▶ _AIM OF THE TASK_
Could you restate every entry word for word, leaving the pictures out?

Collected data:
--------

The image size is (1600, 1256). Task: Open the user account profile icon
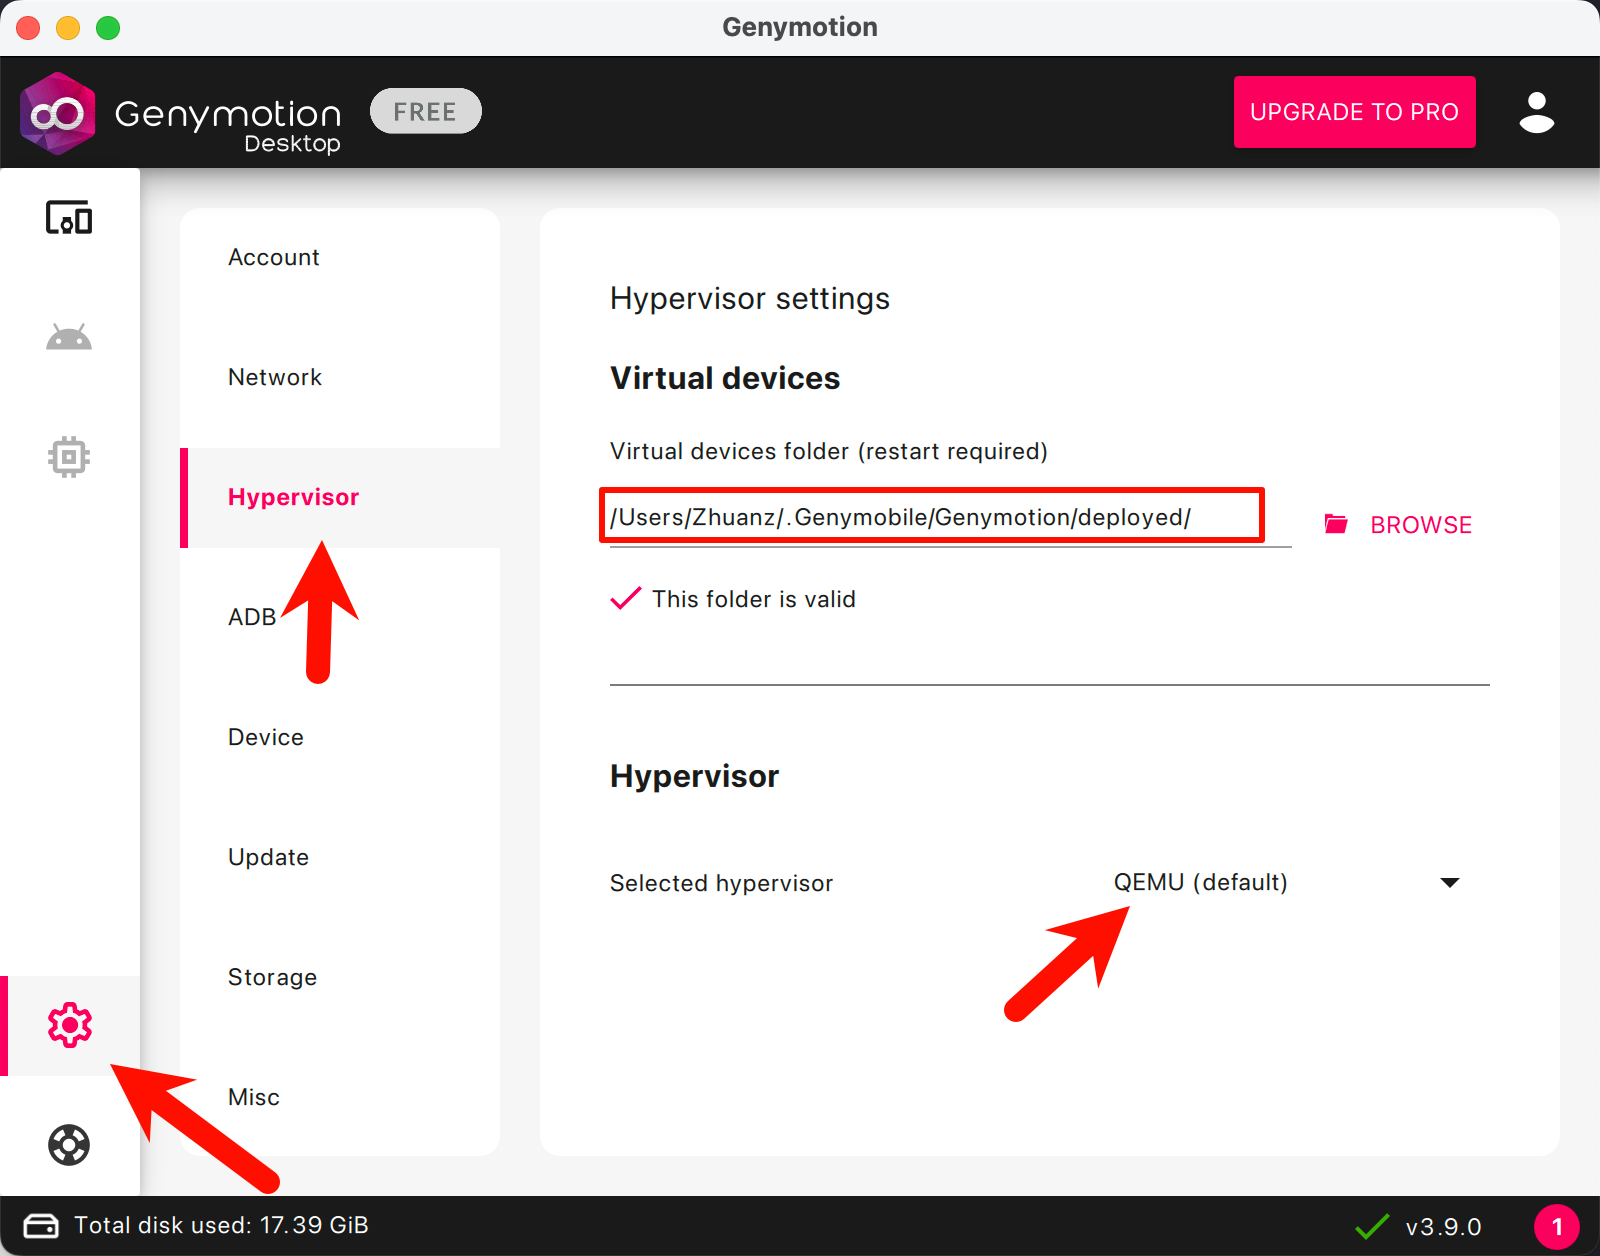point(1536,112)
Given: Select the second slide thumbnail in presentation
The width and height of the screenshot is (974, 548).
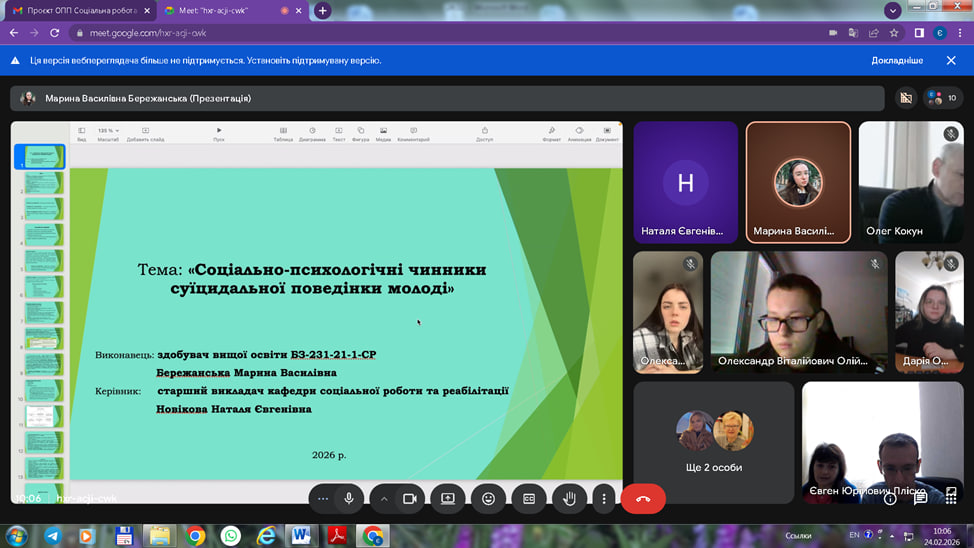Looking at the screenshot, I should [44, 183].
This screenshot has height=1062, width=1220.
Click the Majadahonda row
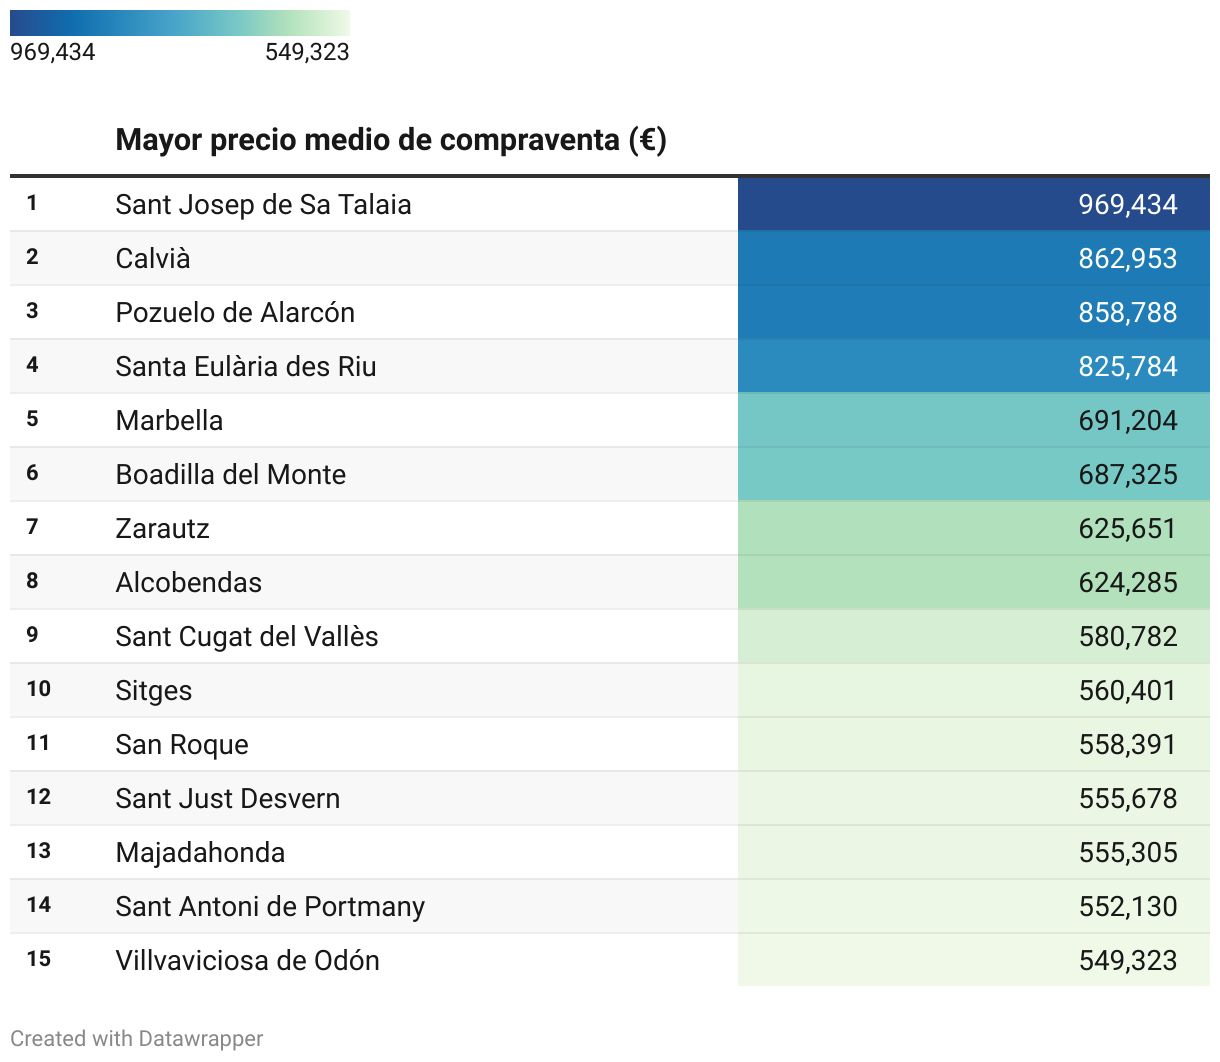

--------

▶ _REPLY_
The image size is (1600, 1256). Task: Open the user account profile icon
point(1536,112)
Given: Select the second slide thumbnail in presentation
The width and height of the screenshot is (974, 548).
Looking at the screenshot, I should [44, 183].
This screenshot has height=1062, width=1220.
Click the Majadahonda row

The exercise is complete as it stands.